I can't help but notice some parallels between some laws that have been passed regarding spam and touchy issues like
gun control here in the U.S. Do we really think the solution is to include "ADV:" in the subject line? Of course not. That will penalize the folks who want to play by the rules. While their e-mail
messages will get filtered into the trash, based on the "ADV:" in the subject line, the truly sleazy spammers will continue to put whatever the heck they like in the subject line and will break
through the spam filters. State governments will have a difficult time tracking them down because of the anonymity that forged headers give them, not to mention the 'safety in numbers' that comes
along with the government's already-stretched resources only being able to do so much when they have billions of UCE messages to contend with every day. When spam is outlawed, only outlaws will send
spam.
Seana asked some good questions yesterday. As marketers, what do we do? After all, even consumers can't seem to agree on a common definition of spam.
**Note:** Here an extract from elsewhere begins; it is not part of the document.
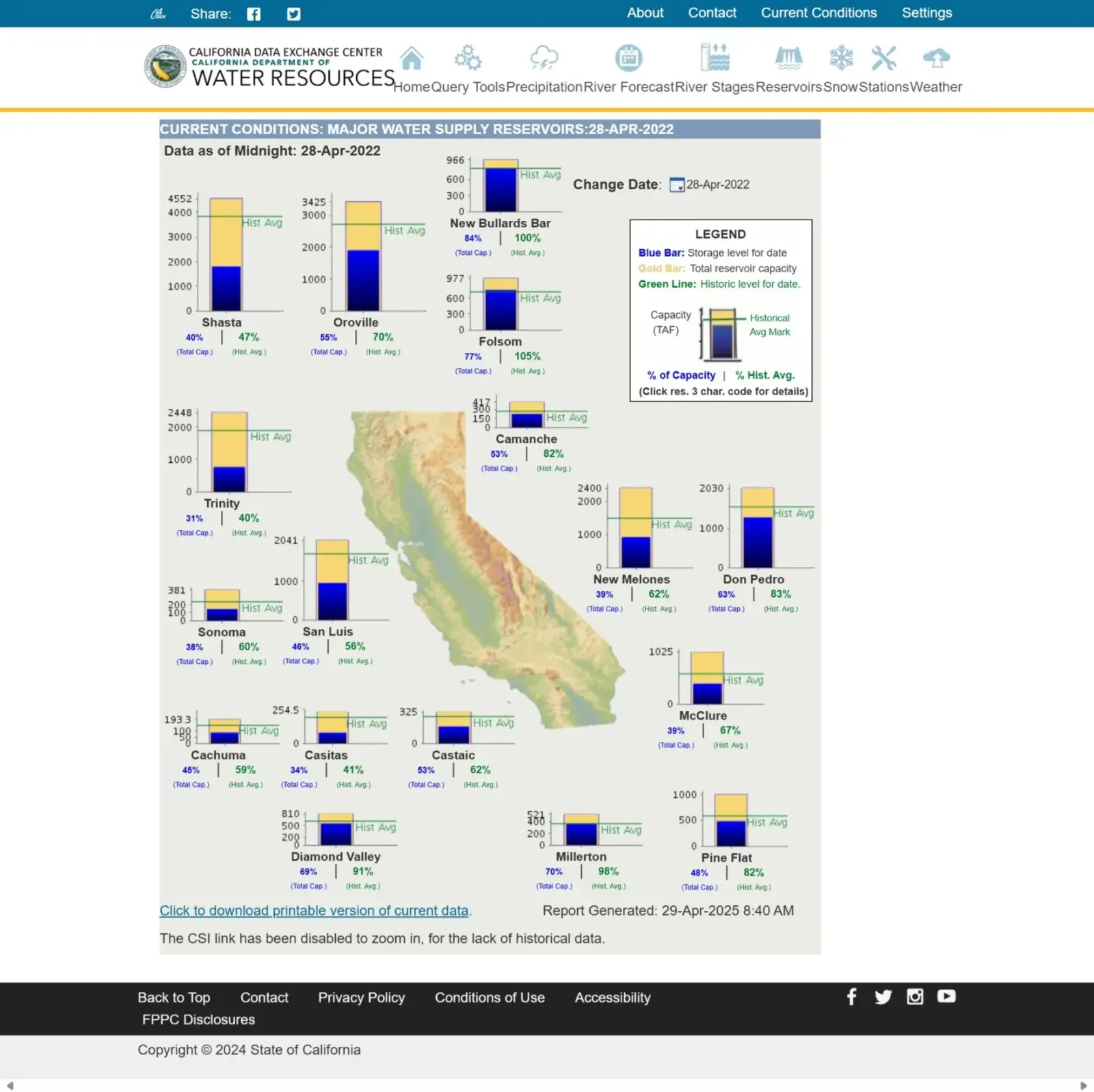Go to the Settings menu item
Image resolution: width=1094 pixels, height=1092 pixels.
[927, 12]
All I can say is that a
few common threads run through the various definitions - In order to dodge the spam label with any degree of consistency, a communication has to 1) be requested, and 2) extend value.
While it's feasible to deliver on #2 while renting e-mail lists, it's impossible to fulfill #1. Consumers see the "You are receiving this because you opted in" language at the top of their
commercial e-mailings, and you know what? They're not buying it.
My answer to the question? First, let's lay out all the evidence:
- Consumers are growing more
impatient with spam every day.
- The volume of spam is growing every day, as is the clutter in everyone's mailbox.
- The channel hosts a bunch of amateur online marketers who don't care
if they represent the bad apples that spoil the bunch.
- Government intervention will most likely increase the cost of "legitimate" e-mail marketing by creating many different laws that will
need to be adhered to on a state-by-state basis.
- Consumers find it difficult to distinguish between "legitimate" e-mail marketing and spam.
I don't know what
everyone else is going to do, but I'm advising my clients to stay as far away from e-mail list rental as possible.